New bike parking facility at Maastricht train station in the Netherlands reminds me of the need to create high profile bike hubs in the US
In October, based on the example at Heathrow Airport, I wrote a piece, "Why not a bicycle hub at National Airport?," suggesting that there is a great opportunity to create a high profile bike hub at National Airport in Northern Virginia, which is adjacent to the Mount Vernon bicycle trail.
I wrote similar pieces in 2015/2016, including comments on the Environmental Impact Study for DC's Union Station's expansion, making the point that Union Station should have a high profile set of bicycle accommodations, far beyond what is available in the current small bike station facility ("D.C. Bike Shelter Gives Commuters A Ticket To Ride," NPR), in part because Union Station is owned by the Federal Railroad Administration and this site could serve as a demonstration project for creating the kinds of bike support facilities at train stations that are common in Europe (e.g., the Cycle Hub program in the UK).
-- National Cycle-Rail Awards, Rail Delivery Group
-- Cycle Facilities at Interchanges, EU
-- Leeds Cyclepoint, Ned Railways
British cycle resources are "more relevant" to the US case than are those from Northern Europe, where cycling take up is significantly higher, whereas US and UK cycling rates are comparable. That being said, the UK has a big program of adding high quality, protected and secure bicycle parking to train stations, while the US does not.
The EU publication, Cycle Facilities at Interchanges, is particularly good and the kind of "guidance" we need in the US, although I would argue that the issue isn't just cycle facilities, but a broader and more complete approach to sustainable mobility facilities more generally (along the lines of what I discussed in reviews of the Silver Spring Transit Center and the Takoma Langley Crossroads Transit Center).
The cycle point at Leeds Station
The Bicycle Dutch blog alerts us to the grand opening of one such facility, "New underground bicycle parking facility in Maastricht" (pictured).
From the blog entry:
It has room to park 3,000 bicycles, 5.5 metres under the station square. It is guarded, has a repair service and parking your bicycle is free for the first 24 hours.
That total number also includes 100 rental bicycles of the OV-Fiets scheme and the special places for bicycles of types that wouldn’t fit in a rack. There is room for 80 such “extraordinary bicycles”; cargo bikes, tandems, bicycles with baskets or the heavy e-bikes. The Maastricht facility has a completely separated room for 40 mopeds or scooters, which is not something you often see in other facilities.
The first 24 hours of parking are free. This has become the norm in the Netherlands at railway stations. After that initial day parking a bicycle costs €1.25 per day. If you plan to park your bicycle for longer periods, an annual subscription might be more attractive, at €75,00 per year. You check your bicycle in by swiping your public transport chip card. If you don’t have such a card you can buy an anonymous one for €7.50, that you can then always use. You check out with the people who are guarding the facility. The same people who can also do repairs and take care of the rental bicycles. The parking fee for cargo bikes and mopeds is €2.50 per day and €150,00 for a one-year subscription.
Think of a "travellator" as a stepless escalator.

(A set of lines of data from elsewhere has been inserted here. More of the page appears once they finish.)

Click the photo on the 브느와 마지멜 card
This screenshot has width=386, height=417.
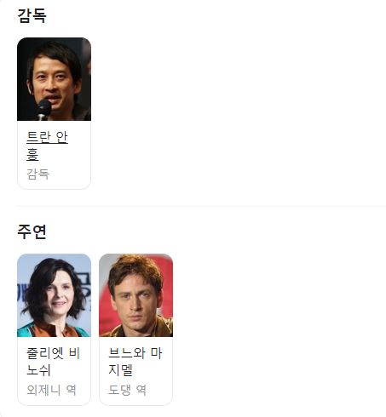coord(135,295)
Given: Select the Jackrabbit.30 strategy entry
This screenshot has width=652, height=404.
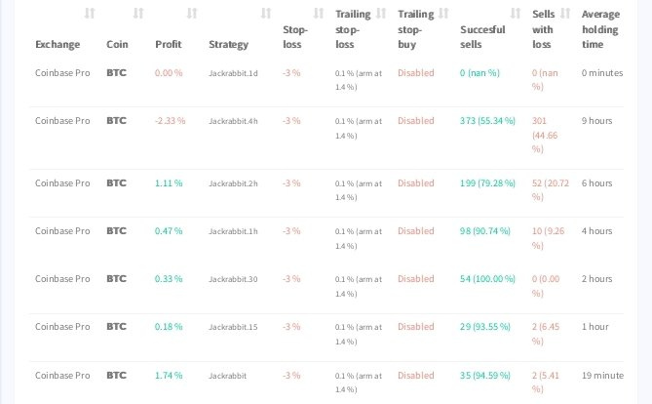Looking at the screenshot, I should click(x=233, y=279).
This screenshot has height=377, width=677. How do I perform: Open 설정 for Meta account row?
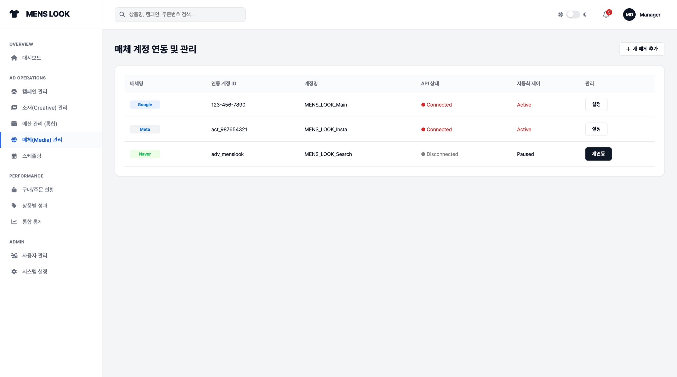coord(596,129)
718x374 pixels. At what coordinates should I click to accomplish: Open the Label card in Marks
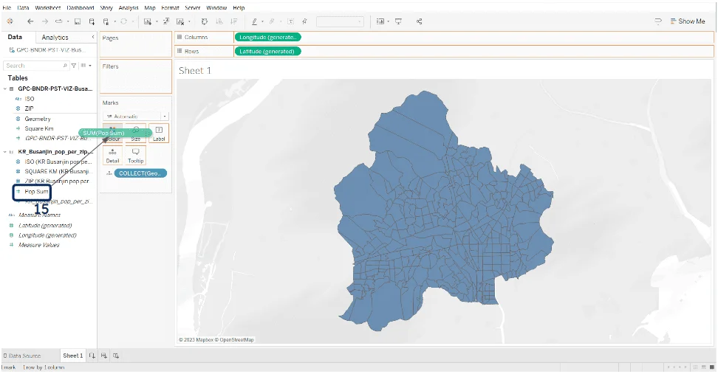click(159, 134)
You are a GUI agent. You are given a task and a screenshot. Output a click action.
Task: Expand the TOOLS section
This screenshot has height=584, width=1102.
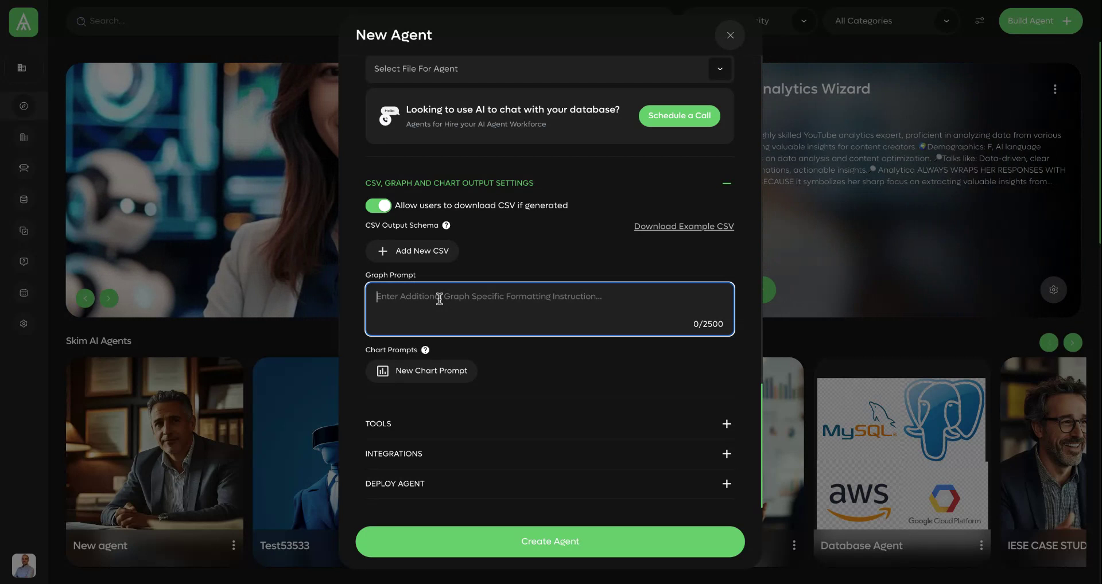point(726,424)
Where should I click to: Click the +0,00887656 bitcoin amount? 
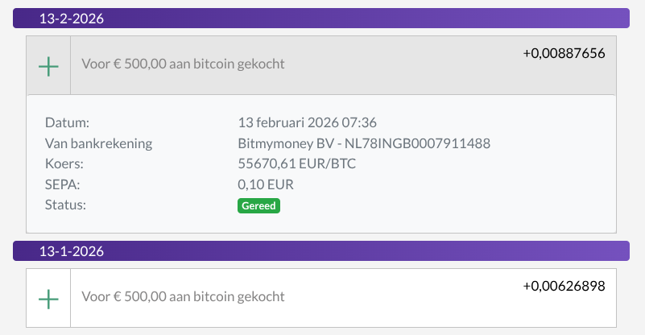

This facility is open daily. In the morning from 15 minutes before the first train leaves Maastricht, until late in the night, 15 minutes after the last train arrived. The closing hour is a bit dynamic. When the train is delayed, this facility stays open until 15 minutes after the actual arrival time of the last train that day. These opening times mean that the garage really only closes for a little under 4 hours of the night during the week.Granted, today we don't have demand for such a large bicycle parking facility in the US, let alone DC, but to promote multi-modalism and sustainable mobility, and given that the expansions of Union Station are expected to accommodate growth for the next 100 years, it makes sense to think more grandly about this element of the station, and build a facility on the scale of those in Europe, even if they aren't nearly as big.
Two 30-metre-long travelators (one going down and one going up) give an easy access to the parking garage at 5.5 metres below the surface. The purpose of this garage was to increase the amount of available bicycle parking racks. A second aim was give the station area a “quality impulse”. In other words, to get the sea of bicycles, that were parked in front of the station up to now, out of sight.
Except for the indoor facility, the outdoor bicycle parking at the Union Station is sub-standard, it's not particularly secure or protected and one main area also serves as an ersatz smoking lounge, which sucks.
Outdoor bicycle parking on the west side of the station (the parking on the east side of the station is more visible, and in better condition, but still is not secure nor protected from the weather).